Walker says the idea for "The Age of Miracles" came to her after the earthquake which caused the tsunami back in 2004.
"I read that that earthquake was so powerful that it had affected the rotation of the earth," Walker recalled. "After that our 24-hour days were a few microseconds shorter. And I felt, as soon as I heard that I found it really haunting and stunning that something I had thought was steady — the predictable movement of the sun across the sky and the predictable rising and setting of the sun — the idea that that was in flux, was really scary."
Walker enjoyed figuring out how people might deal with a slowing earth. Her story is about the effect on sleep cycles and gravity, the changes in animal migration. It's not your standard apocalypse.
"Sometimes, I think in books and movies where overnight people who are leading ordinary lives suddenly are murdering each other, that actually rings a little false to me," Walker said.
In "The Age of Miracles" during the early days of panic people realize the early effects of the Slowing are manageable, and in many ways life returns to normal, or as normal as it can be as days and nights lengthen.
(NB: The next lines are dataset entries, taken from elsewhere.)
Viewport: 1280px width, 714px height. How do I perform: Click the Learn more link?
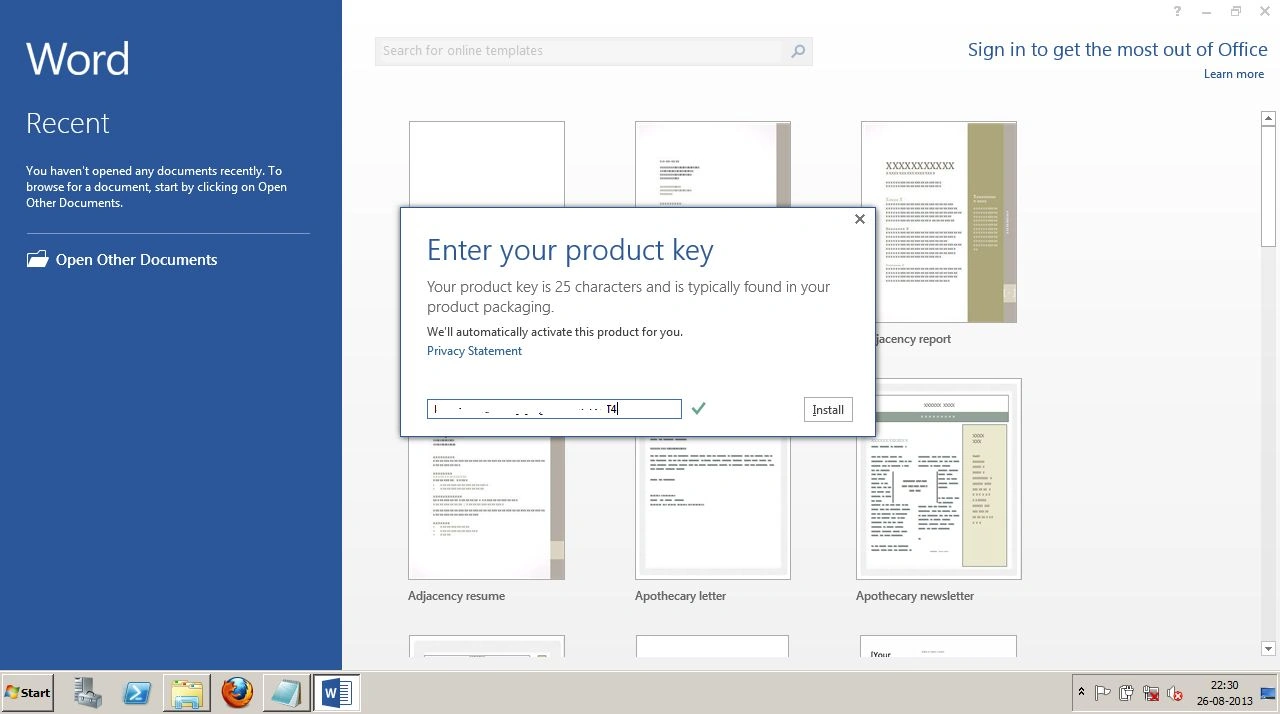pos(1234,74)
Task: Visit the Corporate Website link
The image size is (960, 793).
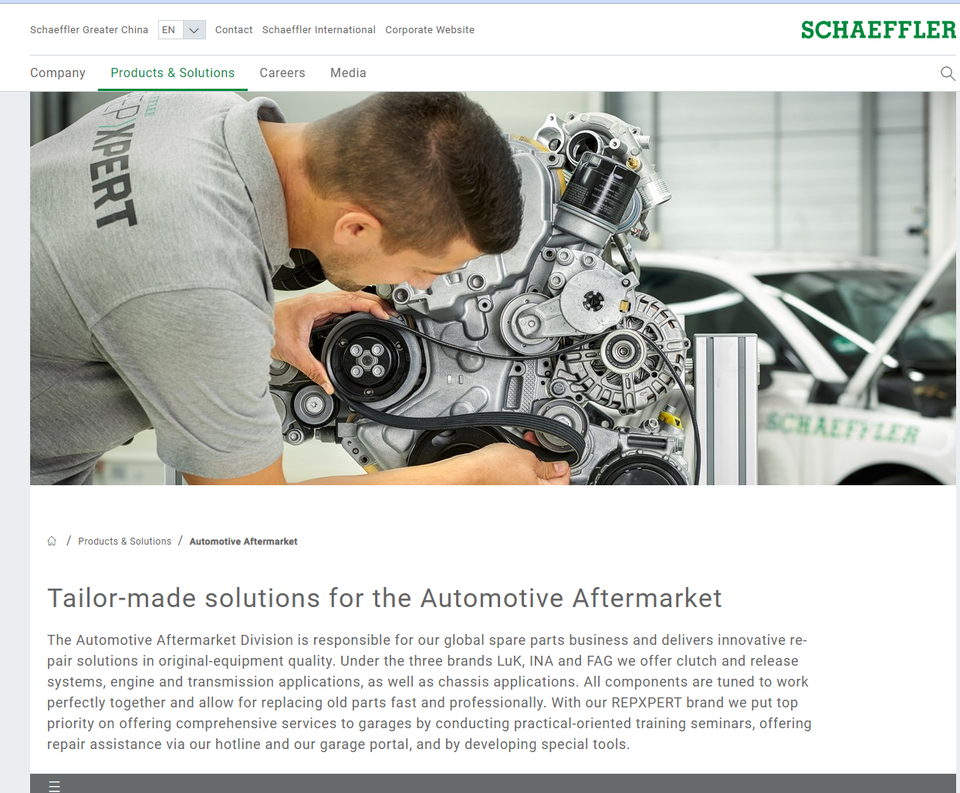Action: coord(430,29)
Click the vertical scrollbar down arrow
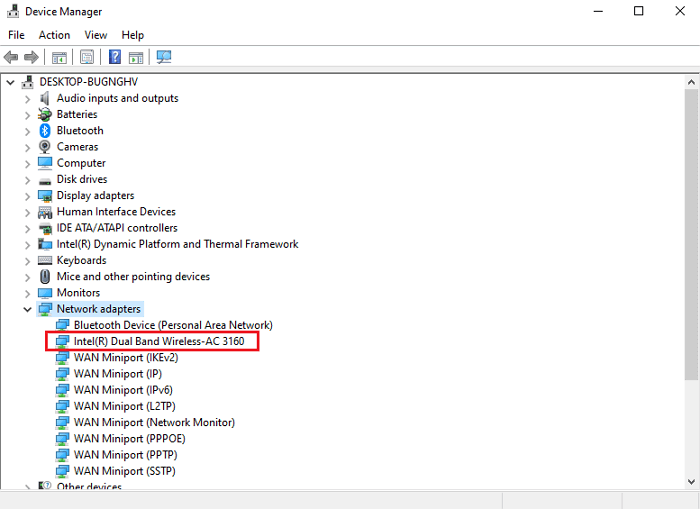Screen dimensions: 700x509 pyautogui.click(x=691, y=482)
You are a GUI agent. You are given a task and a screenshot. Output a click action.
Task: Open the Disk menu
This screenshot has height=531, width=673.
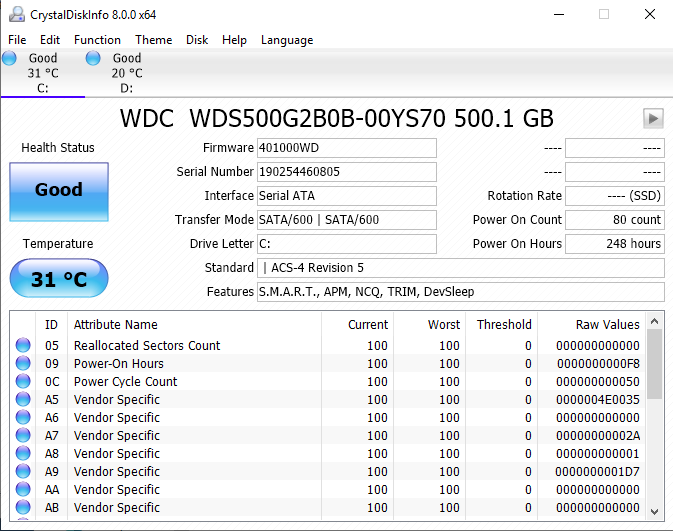[x=197, y=40]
Walker decided to tell the story from Julia's perspective so she could write about the smaller details of a life where a crush on a boy is way more important than the end of the world.
"And I thought that might be away to make this big story feel kind of small scale and intimate," Walker said.
She also decided to tell the story through the mouth of a grown-up Julia, looking back, to allow her a broader range of expression.
However, that introduces a level of uncertainty. The novel is about the passage of one year in a girl's life, but as the older Julia hints at horrors to come, she divulges little. Walker says in many ways the book is about how much we don't know as human beings.
Walker took an unusual literary route, becoming an editor before a published author. Over several years she spent her mornings working on "The Age of Miracles." In the afternoons she worked for a New York publisher, first as an editorial assistant and later an editor.
Having seen many wonderful novels languish unpublished, Walker was nervous when she sent in her manuscript.
"I had seen how much chance there is of disappointment on the road to getting a book published," Walker said. "I was really bracing for that when I sent it out to publishing houses, you know, I was bracing for the opposite."
However, the novel was one of the most sought-after manuscripts in recent years and the week it was published the book went straight in to the top 10 on the New York Times bestsellers list.
Walker will read from "The Age of Miracles" tonight at 7.30 at the Magers and Quinn Bookstore in Minneapolis.
She may also discuss what she learned in the publishing business about improving a piece of writing.
"How to make sure your sentences are really polished and clear. How to make sure characters feel real. How to keep the pace up and at the right level through a long project," Walker said. "All those things were things I had to learn as an editor but then I was also applying them each morning in my own novel so I think in the long run it helped."